Mr. Snell said he still can hear Allgood's voice: "Don, it is yours and my ass on the line now."
The first few years of MCG Health Inc. were full of heartburn, Mr. Leebern said.
Staff levels were reduced through early retirement. Some services were outsourced. Salaries were increased, coupled with some merit-based raises. It was a culture change. More importance was placed on financial performance, clinical quality and patient satisfaction.
When Mrs. Pryor moved to Augusta in 1989, most people told her not to work at MCG, filling her ears with negative comments about the facility.
The environment started to change with Mr. Snell at the helm.
"I was mesmerized because that was the first time I'd ever heard anything positive about this hospital," Mrs. Pryor said. "We did things that helped people. We had wonderful doctors. Where did this man come from that knew so much about this hospital? He's an outsider, here two or three months, and he could tell this to employees and motivate them."
Patty Snell said she admires her brother for the fact that he'll go after what he wants.
"He's the fighter and the lover of the family, that's why I'm the therapist," she said.
Chez Snell
Cooking is Mr. Snell's way of relaxing. So much of his energy is devoted to something that won't show results for years, but cooking is instant gratification, his wife explained.
"He's my grill chef," Amy Snell said. "He's funny. I'll be in the kitchen doing something and he'll wander in and take over."
While his wife was in law school in Detroit, he needed to cook four nights a week. During his residency in Detroit he'd been putting off marriage, saying he was a lowly student without a job. When he got the job, he got the ultimatum.
"I thought about it for five seconds and said OK," Mr. Snell said. "She was my best friend even when we were dating."
They met in college in Albany, N.Y., on a blind date. It was April 4. Every year they celebrate the day they met with pizza -- what they ate on that night in 1974.
They had music and athletics in common. The drummer saw something different in the clarinetist than the other girls he was dating.

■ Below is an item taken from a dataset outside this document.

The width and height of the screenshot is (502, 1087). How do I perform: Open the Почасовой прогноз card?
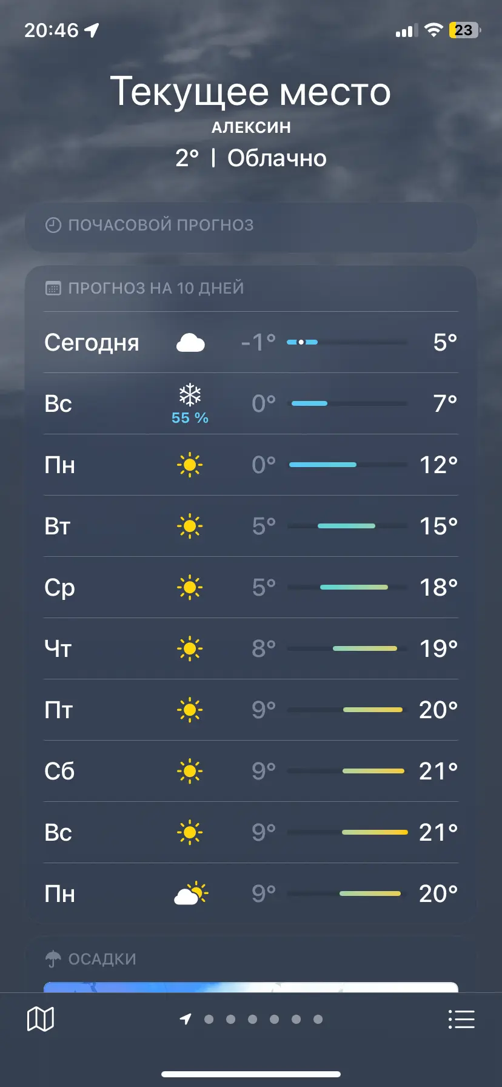[x=250, y=226]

She became the trailing spouse, following him from place to place, even before they were married. Six moves in 29 years, she said, is enough, though she was able to get good jobs in every city they landed.
Before MCG Health officially took over the hospital, Amy Snell remained in Philadelphia. They spent the weekends together during those two years, alternating who flew to see whom.
They are a mixed religion couple. Amy Snell has Hanukkah candles in their den, across the room from the Christmas tree placed there by the Baptist.
The couple has no children.
"We decided early on that we were going to be a two-career couple," Mr. Snell said. "She was going to put a lot of energy into her law career. I had been bred by Frank Iacobell to think of health care administration as a monastic order. We decided not to have kids. We can't even give a dog a life because of the hours we work."
One of their big dreams is to get a dog the day one of them retires.
Mr. Snell said his wife is a tough cookie, a breast cancer survivor who fought the disease for nine years. She's been cancer free for six years.
She said she's learned to have more confidence in herself through her life with Mr. Snell.
"He has a lot of inner strength. He doesn't need to rely on people for his strength, motivation, courage. It is in the way his parents raised him. I admire it because I don't always have that. He is a principled person, does what is right even if people disagree with him," she said.
She tolerates his smoking, banishing him to the back porch to smoke his Opus X cigars.
As to his bad habit of golf, it's her habit, too. It is their Sunday morning activity together. Mr. Snell acknowledges that she has beaten him a few times.
He doesn't play the drums as much as he once did, maybe touching them once in three to four months. Returning to steady play is another retirement dream.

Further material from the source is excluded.